• WHAT IS NEEDED: Lines before the one with "Toggle the indeterminate checkbox under 只看板块" are left out; return that line and all that follow it, exactly, through the end of the data.

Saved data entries
########################################

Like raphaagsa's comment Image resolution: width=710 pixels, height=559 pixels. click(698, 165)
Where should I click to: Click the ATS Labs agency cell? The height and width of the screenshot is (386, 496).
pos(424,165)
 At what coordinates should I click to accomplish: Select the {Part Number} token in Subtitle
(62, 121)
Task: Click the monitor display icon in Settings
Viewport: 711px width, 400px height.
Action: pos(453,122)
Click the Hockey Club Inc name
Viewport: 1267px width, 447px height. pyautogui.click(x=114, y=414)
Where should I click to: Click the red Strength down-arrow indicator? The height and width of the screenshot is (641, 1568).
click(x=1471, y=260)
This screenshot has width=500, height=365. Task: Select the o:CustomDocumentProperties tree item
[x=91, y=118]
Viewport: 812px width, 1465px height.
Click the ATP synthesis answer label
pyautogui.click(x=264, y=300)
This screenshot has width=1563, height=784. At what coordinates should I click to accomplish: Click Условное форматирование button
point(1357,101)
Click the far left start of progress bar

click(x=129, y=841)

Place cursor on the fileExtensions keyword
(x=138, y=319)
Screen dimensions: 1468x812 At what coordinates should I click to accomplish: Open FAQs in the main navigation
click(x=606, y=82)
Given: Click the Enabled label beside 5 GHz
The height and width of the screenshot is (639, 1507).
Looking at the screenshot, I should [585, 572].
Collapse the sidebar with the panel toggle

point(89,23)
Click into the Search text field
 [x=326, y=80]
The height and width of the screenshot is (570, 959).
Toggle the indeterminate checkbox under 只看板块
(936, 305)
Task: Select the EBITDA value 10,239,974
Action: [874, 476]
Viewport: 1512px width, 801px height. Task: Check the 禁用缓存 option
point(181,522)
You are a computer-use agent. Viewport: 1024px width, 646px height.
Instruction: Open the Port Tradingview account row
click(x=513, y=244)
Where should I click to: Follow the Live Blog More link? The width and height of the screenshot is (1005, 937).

########################################

• SOLUTION TO THE PROBLEM:
Toggle the indeterminate checkbox under 只看板块
(936, 305)
Task: Select the EBITDA value 10,239,974
Action: [874, 476]
Viewport: 1512px width, 801px height. Task: Check the 禁用缓存 option
point(181,522)
You are a computer-use agent. Viewport: 1024px width, 646px height.
Instruction: Open the Port Tradingview account row
click(x=513, y=244)
Where should I click to: Follow the Live Blog More link? The width and height of the screenshot is (1005, 937).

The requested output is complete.